begin Text section

# employer ripped me off



## stephanie m (Jun 1, 2016)

I am currently going through a German lawyer to get the money owed to me by an employer I worked for last summer. I am a resident in another eu country.

I don't know yet what/if Im going to get this resolved, but I want to do everything I can to get them back.

Can anyone tell me how and where to report this company for their misconduct? Also, I would like to know if it is possible to recover my lawyer's fees.

They had taken all sorts of deductions and changed the payslip so i would not be able to figure it out and they claimed that i caused damage in a hotel room and deducted 500 euros from my paycheck without even asking me about it. I did not cause any damage.

Any information very appreciated!:fingerscrossed:


----------



## Tellus (Nov 24, 2013)

Hi,
from my own experience I can say: let it be..you only will be frustrated.
It 's a long and rocky road through the German jurisdiction and all they want is your money..
Worked in a hotel kitchen in 2014, they didn 't pay for, took a lawyer.
Had a compromise at labour court last year about 1000 E, till today I got ca. 300 and chances are bad to get the rest. Lawyer 's bill will come for sure...


----------



## beppi (Jun 10, 2013)

Since labour disputes are considered private between the parties, you cannot openly report your experience to harm the company (unless you like a defamation lawsuit).

end Text section
begin Information shown

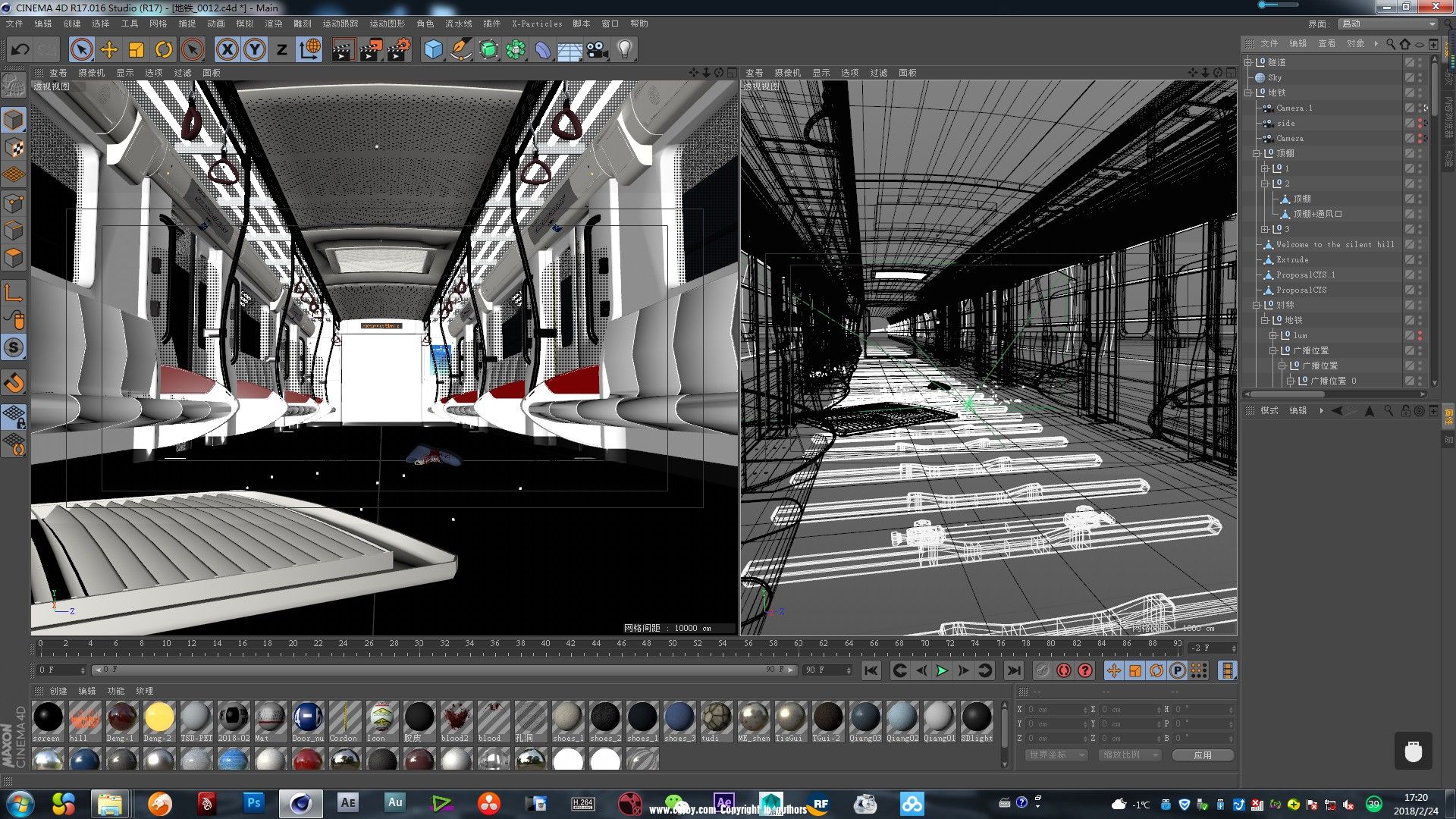Viewport: 1456px width, 819px height.
Task: Select the yellow Deng-2 material swatch
Action: tap(159, 717)

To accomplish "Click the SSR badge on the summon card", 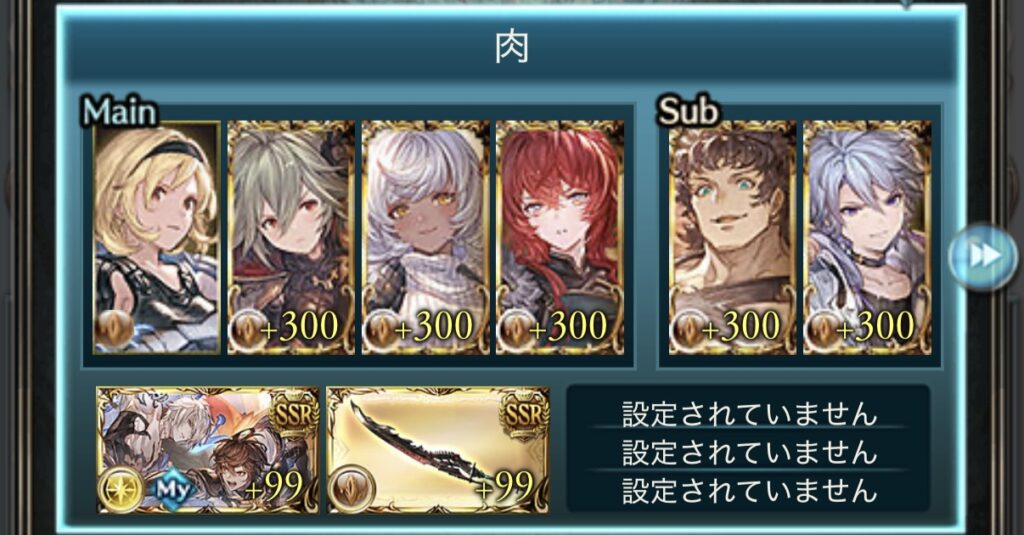I will [294, 413].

end Information shown

> **Set problem 1**: In the forum thread about the unpaid wages, how much did the employer deduct from the first poster's paycheck for alleged damage to a hotel room?
> **Set problem 2**: Repeat the stretch of the forum thread about the unpaid wages from "Had a compromise" through "come for sure...".
> **Set problem 3**: Translate this sentence from the forum thread about the unpaid wages into Spanish: "I am currently going through a German lawyer to get the money owed to me by an employer I worked for last summer."

> **Full answer 1**: 500 euros

> **Full answer 2**:
Had a compromise at labour court last year about 1000 E, till today I got ca. 300 and chances are bad to get the rest. Lawyer 's bill will come for sure...

> **Full answer 3**: Actualmente estoy recurriendo a un abogado alemán para obtener el dinero que me debe un empleador para el que trabajé el verano pasado.